Já vimos que Gramsci (1999 C10V1: 291-2) considerava o conceito de revolução passiva de duas maneiras: como “critério de interpretação” (política e historiográfica) e como “estratégia de ação”. Na distinção prática entre os que encaram a revolução passiva como critério de interpretação ou como estratégica de ação, reside uma diáspora de largo alcance no pensamento político e historiográfico. A revolução passiva, em Gramsci, é critério interpretativo; em Tocqueville, estratégia de ação.

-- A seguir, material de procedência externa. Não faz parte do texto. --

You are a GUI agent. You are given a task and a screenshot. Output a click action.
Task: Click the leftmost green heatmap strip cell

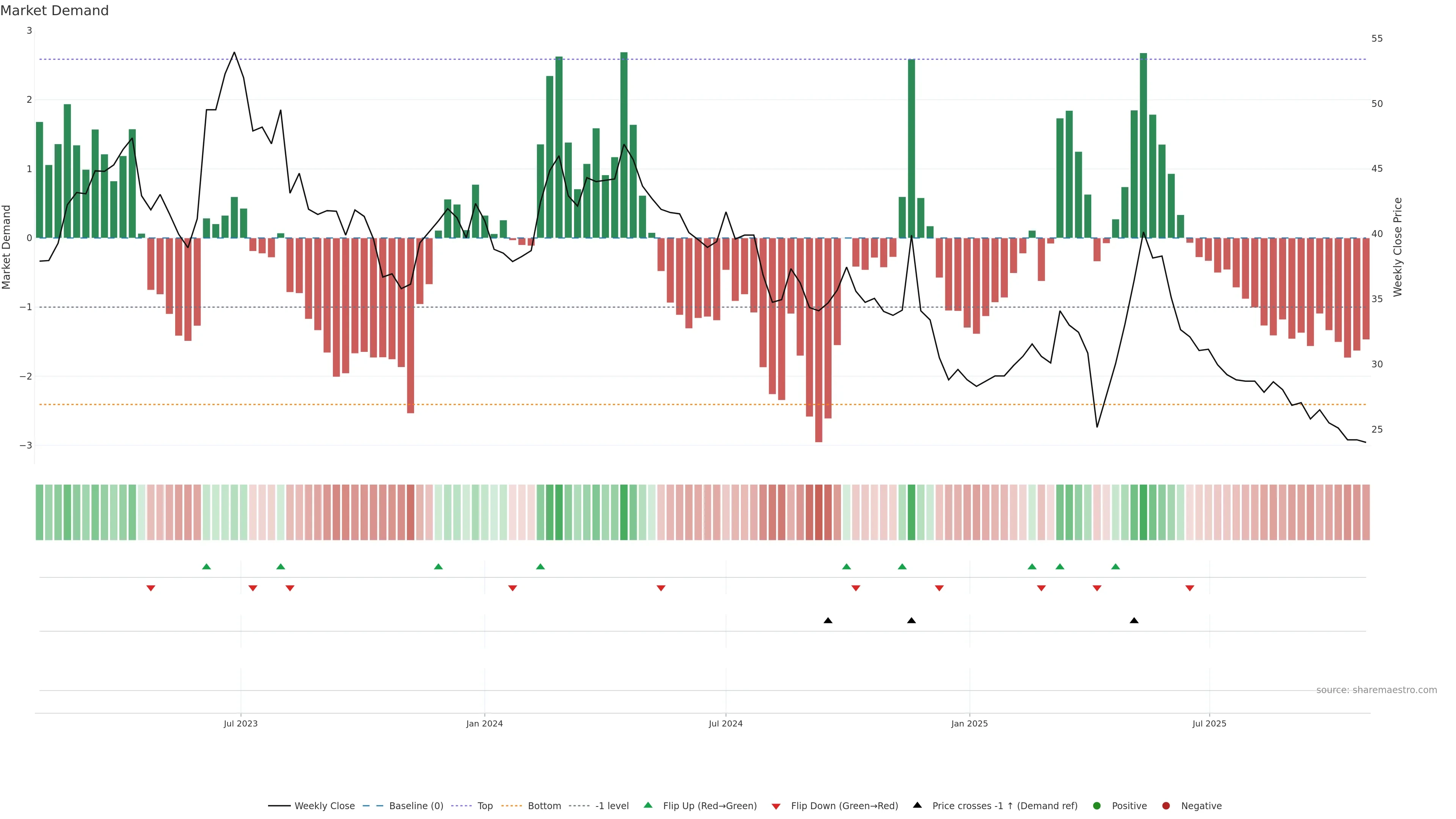click(39, 512)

Simplificando - pois há inúmeras gradações no caleidoscópio político -, podemos afirmar a existência, nos processos de revolução passiva, de dois pontos fixos no caleidoscópio: o ponto dos que interpretam a revolução passiva (visando à sua reversão e ultrapassagem) e o ponto dos que fazem a ideação do prolongamento do processo, através da formulação de uma estratégia condizente com o objetivo. Se assim o for, Tocqueville tinha uma estratégica de ação de revolução passiva avant la lettre em relação à crítica de Gramsci.
Notas
[1] Precisemos a notação de tradução e tradutibilidade em Gramsci. Para o pensador italiano, conforme demonstra principalmente em uma seção do Caderno 11 (1999 V1: 185-90), existe a possibilidade de as experiências históricas importantes - pelo seu grau de universalidade - encontrar similares em outros ambientes culturais. Dessa maneira, por exemplo, em Gramsci, há sempre a possibilidade de uma determinada linguagem vocabular e cultural encontrar uma tradução em outra - “a linguagem da política francesa [...] corresponde e pode ser traduzida na linguagem da filosofia clássica alemã” (Gramsci, 1999 CC11V1: 185-8). Ou seja, a revolução filosófica de Kant e Hegel tinha uma reverberação na política prática dos revolucionários franceses; citando um verso de Carducci, assim expressa Gramsci essa tradução (revolução francesa-filosofia clássica alemã): “Emmanuel Kant decapitou Deus; Maximilien Robespierre, o rei”. Vale observar que da possibilidade da tradução advém o problema - de difícil resolução - da tradutibilidade de uma linguagem política, filosófica ou científica em outra. O problema da tradutibilidade chega a Gramsci (1999 CC11V1: 185) através de uma sentença de Lenin a propósito do fracasso da revolução no Ocidente após a Revolução Soviética - “Vilitch [Lenin] escreveu ou disse [...] o seguinte: não soubemos ‘traduzir’ nas línguas européias a nossa língua”. Traduzir não significa, portanto, repetir, mas recriar. Em Gramsci, sempre deparamos com traduções e os problemas da tradutibilidade: a reforma protestante foi o ancestral rude da filosofia clássica alemã, o proletariado da Alemanha unificada foi o portador da filosofia clássica, os jacobinos foram Kant e Hegel, etc.
[2] Não custa recordar a periodização mais corrente do binômio revolução-restauração na Revolução Francesa, totalmente subvertida por Quinet: a chamada revolução burguesa (1789-1815), compreendida nos processos contraditórios da Tomada da Bastilha, em 14 de julho de 1789, até a segunda derrocada de Napoleão I, em Waterloo, e o exílio na Ilha de Santa Helena; e a Restauração (1815-1830), compreendida pelo retorno dos Bourbons - Luís XVIII e Carlos X (Conde D’Artois) -, com as tentativas fracassadas do último em retornar à antiga ordem aristocrática, que o fizeram perder o trono através das lutas populares de 1830.
[3] Devemos à leitura de Werneck Vianna (1997: 9-10; 89-121) o brilhante insight de classificar o pensamento de Tocqueville como uma tentativa de formulação de uma estratégia de revolução passiva. No presente artigo, porém, avançamos novas hipóteses em assuntos não abordados por Werneck Vianna.